The Bunker examined the growing chasm between the U.S. military and U.S. citizens a decade ago in a Time cover story called “The Other 1%.” That was the share of American adults actually in military uniforms in 2011. As the piece noted: “The political leanings of people in uniform are nearly the mirror opposite of the public they serve. [A Pew] survey found that 36% of veterans describe themselves as Republicans, while 21% say they are Democrats. In the public at large, those numbers are nearly reversed: 34% of the public identifies as Democratic, while 23% identifies as Republican…From 1976 to 1996, the share of senior military officers identifying as Republican jumped from one-third to two-thirds, while the share claiming to be independent fell from 46% to 22%. Senior military officers who described themselves as liberal fell from 16% in 1976 to 3% in 1996.”

Conservatives generally aren’t rioters, to be sure. But those who broke down the doors of the Capitol three weeks ago plainly were drawn from their ranks.

And speaking of that riot

The U.S. military needs help fighting radicalization among its troops, California Rep. Jackie Speier, a Democrat, argued January 19 in a Washington Post op-ed. “The military lacks the tools it needs to detect and root out this insidious threat,” said Speier, who chairs the House Armed Services Committee’s military personnel subcommittee. A good place to start, she argues, would be reviewing recruits’ social-media posts, something that isn’t done even for those seeking top-secret security clearances.

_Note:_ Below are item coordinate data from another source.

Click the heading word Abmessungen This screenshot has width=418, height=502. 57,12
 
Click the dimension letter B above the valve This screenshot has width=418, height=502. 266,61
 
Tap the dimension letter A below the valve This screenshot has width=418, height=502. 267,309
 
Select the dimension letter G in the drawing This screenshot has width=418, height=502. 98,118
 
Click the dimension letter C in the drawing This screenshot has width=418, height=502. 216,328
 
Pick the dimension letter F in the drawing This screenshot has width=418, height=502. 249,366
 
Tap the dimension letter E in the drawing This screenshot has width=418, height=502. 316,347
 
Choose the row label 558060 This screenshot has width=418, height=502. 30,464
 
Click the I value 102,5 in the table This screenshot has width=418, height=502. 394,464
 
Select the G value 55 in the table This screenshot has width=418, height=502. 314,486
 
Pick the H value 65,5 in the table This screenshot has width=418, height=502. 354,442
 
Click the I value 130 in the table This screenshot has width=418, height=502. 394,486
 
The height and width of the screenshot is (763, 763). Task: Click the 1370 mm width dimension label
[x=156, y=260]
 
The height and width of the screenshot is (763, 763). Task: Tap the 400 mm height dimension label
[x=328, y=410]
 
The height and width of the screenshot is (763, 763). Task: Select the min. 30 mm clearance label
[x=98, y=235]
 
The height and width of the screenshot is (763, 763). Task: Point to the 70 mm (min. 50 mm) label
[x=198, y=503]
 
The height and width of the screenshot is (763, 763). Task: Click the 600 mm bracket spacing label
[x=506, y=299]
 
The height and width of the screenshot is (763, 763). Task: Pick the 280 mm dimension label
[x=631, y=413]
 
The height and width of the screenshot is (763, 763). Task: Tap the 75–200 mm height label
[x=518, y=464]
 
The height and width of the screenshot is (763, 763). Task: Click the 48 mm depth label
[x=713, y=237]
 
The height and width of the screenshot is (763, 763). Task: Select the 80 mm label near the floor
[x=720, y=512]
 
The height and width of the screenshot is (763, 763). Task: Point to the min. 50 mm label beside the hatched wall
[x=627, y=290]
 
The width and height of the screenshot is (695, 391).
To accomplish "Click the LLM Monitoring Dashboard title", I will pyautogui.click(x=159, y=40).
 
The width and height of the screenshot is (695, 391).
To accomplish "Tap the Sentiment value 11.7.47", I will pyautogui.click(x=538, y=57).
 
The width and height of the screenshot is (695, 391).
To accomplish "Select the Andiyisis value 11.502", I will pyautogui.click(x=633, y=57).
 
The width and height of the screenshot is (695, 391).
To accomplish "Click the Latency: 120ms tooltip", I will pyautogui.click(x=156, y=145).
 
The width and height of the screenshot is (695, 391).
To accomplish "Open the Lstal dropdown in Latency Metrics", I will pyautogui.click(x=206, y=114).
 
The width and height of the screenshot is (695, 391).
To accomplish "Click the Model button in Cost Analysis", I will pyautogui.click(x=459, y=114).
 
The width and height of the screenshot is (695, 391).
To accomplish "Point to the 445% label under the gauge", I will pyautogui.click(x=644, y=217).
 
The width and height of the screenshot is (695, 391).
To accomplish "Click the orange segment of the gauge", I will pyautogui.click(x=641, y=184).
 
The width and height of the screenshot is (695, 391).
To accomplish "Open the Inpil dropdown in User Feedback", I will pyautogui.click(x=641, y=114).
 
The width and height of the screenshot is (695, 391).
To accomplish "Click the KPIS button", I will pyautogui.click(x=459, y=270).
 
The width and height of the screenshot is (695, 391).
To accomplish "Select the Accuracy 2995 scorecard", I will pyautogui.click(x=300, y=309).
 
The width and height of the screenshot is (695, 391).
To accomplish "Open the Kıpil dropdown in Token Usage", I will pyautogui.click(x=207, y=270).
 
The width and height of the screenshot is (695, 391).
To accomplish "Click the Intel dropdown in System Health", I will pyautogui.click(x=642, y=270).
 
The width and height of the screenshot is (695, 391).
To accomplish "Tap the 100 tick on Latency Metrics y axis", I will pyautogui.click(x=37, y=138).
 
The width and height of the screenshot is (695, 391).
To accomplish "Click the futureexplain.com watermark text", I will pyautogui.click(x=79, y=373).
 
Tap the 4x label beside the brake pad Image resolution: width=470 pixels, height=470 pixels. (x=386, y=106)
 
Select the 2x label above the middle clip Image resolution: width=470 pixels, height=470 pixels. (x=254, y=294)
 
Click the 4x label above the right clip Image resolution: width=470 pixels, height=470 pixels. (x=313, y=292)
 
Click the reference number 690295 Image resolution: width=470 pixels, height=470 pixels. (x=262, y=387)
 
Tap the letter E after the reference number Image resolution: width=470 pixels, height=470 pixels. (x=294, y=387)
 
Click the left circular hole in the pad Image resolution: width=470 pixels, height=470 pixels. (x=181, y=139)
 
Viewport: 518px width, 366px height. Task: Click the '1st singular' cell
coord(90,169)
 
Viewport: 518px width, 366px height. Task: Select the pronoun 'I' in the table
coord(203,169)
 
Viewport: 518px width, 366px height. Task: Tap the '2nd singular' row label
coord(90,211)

Attention: all ships at sea!

Looks like the Biden administration is going to scale back the Trump administration’s ambitious Navy ship-building plans, according to a January 19 piece by Paul McLeary in Breaking Defense. That’s because it was crystal clear that the Trump scheme, released after the election, would be swamped by a rising tide of reality (it proposed, for example, boosting the ship-building budget from this year’s $19 billion to an incredible $27 billion in 2022, on its way to a fleet of 446 manned vessels by 2045). That’s one of the key things The Bunker has learned after 40 years of covering military budgets: once you peer into the future, Pentagon spending plans have about as much fidelity to facts and finances as the Tooth Fairy.

Back to the future?

And if the Navy is running into rough seas when it comes to buying new ships, the Air Force is flying into heavy flak when it comes to buying its F-35 fighter (the Navy and Marines are also buying the plane). High operational costs for the F-35 may mean the service buys new, relatively cheaper, F-16s. This talk comes two decades after it last bought the sleek, single-engine fighter, aerospace-reporting ace Steve Trimble reported in Aviation Week January 21. The planes could be funded by slashing the Air Force’s F-35 buy from the planned 1,763 to about 1,050, a cut of 40%, something the service first suggested—only internally, of course—in 2018. This. Was. Completely. Predictable.

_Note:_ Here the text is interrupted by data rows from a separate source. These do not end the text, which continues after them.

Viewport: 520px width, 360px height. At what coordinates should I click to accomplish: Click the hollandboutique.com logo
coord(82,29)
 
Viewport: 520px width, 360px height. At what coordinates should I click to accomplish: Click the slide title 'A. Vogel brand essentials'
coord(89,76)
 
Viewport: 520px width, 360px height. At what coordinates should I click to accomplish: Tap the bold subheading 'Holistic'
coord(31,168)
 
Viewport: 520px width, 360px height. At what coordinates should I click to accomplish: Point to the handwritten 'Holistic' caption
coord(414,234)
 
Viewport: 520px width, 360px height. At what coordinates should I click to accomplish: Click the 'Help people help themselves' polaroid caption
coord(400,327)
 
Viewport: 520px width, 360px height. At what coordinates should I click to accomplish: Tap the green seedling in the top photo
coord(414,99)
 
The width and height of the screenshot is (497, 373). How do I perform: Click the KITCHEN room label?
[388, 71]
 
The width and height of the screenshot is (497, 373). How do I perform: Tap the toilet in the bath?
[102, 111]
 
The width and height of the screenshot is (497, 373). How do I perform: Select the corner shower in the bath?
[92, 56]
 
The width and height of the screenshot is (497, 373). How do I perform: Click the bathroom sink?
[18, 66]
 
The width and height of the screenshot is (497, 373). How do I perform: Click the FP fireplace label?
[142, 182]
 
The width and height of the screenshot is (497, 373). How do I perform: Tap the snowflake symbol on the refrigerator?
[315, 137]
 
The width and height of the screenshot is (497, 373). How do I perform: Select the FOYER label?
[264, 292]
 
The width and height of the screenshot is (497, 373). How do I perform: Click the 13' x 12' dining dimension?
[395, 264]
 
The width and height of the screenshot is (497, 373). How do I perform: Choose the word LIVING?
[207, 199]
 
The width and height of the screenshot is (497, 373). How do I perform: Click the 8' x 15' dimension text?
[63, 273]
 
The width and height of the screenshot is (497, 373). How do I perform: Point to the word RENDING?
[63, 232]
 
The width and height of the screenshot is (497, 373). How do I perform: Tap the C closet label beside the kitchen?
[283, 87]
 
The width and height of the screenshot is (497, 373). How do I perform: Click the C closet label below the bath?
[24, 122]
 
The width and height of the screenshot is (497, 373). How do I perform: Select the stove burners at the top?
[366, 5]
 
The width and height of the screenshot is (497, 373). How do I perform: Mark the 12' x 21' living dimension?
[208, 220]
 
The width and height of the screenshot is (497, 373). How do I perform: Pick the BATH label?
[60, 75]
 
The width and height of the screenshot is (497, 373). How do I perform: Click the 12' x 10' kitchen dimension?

Taking the masks off (no, not those kinds of masks)!

The just-passed 2021 defense authorization act contains two provisions that should warm the hearts of taxpayers and truth-tellers. They “mark significant steps forward in providing much-needed additional transparency of companies’ real owners,” Tim Stretton, a policy analyst here at the Project On Government Oversight, wrote January 21. “Until now, anonymously incorporating a company in the United States has been easier than getting a library card in all 50 states.”

Throwing da bomb

The Air Force, in an alliance of convenience with the NFL, will send a trio of bombers—a B-52, a B-1, and a B-2—over the Super Bowl on February 7.

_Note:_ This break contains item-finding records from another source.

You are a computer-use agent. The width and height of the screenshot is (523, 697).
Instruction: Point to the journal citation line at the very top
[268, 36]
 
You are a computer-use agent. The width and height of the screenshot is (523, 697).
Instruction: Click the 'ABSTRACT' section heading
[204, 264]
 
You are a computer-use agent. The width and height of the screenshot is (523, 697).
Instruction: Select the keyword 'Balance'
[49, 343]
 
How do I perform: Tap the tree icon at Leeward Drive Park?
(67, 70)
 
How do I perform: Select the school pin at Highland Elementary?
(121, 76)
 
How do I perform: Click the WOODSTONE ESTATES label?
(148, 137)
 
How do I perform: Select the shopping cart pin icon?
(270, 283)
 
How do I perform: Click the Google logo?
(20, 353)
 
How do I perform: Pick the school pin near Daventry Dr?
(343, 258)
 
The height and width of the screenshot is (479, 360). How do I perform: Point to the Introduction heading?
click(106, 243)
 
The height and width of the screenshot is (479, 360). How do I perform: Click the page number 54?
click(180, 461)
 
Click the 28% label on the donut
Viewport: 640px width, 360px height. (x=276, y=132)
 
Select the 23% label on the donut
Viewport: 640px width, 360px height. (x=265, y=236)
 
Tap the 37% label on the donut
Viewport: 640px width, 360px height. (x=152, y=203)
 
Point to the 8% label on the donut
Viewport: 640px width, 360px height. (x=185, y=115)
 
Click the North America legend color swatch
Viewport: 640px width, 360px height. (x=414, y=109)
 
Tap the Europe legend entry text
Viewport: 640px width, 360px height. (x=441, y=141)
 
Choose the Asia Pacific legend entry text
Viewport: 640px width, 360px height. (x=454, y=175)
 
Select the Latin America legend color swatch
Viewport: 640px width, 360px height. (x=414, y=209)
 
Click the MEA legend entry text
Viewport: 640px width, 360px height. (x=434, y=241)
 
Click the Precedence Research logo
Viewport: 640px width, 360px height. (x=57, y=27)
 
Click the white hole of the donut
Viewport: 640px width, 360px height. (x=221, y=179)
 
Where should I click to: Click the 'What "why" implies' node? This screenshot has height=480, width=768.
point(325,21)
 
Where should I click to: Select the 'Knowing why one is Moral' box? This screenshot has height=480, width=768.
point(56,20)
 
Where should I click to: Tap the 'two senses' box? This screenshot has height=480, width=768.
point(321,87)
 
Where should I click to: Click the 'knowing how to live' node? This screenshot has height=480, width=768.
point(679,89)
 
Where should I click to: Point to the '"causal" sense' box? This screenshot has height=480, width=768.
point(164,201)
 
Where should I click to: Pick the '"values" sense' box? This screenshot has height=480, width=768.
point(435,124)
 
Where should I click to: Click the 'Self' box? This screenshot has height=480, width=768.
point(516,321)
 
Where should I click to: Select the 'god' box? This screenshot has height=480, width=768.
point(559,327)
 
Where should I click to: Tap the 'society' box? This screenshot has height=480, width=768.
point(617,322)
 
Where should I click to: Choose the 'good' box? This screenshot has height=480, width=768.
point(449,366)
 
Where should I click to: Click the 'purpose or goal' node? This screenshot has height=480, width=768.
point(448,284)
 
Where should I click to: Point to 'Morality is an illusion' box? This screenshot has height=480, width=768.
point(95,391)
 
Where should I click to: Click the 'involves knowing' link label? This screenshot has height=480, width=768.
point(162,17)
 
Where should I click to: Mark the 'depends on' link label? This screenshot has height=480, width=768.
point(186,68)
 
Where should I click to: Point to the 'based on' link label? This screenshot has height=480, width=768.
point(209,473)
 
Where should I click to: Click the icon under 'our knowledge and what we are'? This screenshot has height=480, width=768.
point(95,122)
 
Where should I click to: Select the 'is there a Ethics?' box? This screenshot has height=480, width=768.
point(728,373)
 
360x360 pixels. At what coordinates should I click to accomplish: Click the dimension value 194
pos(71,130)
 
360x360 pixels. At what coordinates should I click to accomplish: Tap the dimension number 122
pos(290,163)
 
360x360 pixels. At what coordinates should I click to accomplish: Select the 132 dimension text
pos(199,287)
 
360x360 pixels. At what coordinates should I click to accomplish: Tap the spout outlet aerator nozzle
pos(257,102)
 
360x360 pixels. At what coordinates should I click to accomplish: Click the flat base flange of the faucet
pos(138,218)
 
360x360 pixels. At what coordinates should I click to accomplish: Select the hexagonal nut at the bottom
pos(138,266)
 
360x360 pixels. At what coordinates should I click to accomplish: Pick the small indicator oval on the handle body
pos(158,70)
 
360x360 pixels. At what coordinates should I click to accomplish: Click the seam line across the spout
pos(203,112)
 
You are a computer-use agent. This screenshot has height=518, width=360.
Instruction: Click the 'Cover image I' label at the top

And, finally, speaking of planes…

Apparently, President Biden isn’t as concerned with the paint scheme slated for the new pair of Air Force Ones as his predecessor was. You may recall, then-President Trump called for doing away with the Kennedy-era white-and-light-blue livery in favor of a bolder red, white and blue motif. “I can confirm for you here the president has not spent a moment thinking about the color scheme of Air Force One,” White House spokeswoman Jen Psaki told reporters January 22.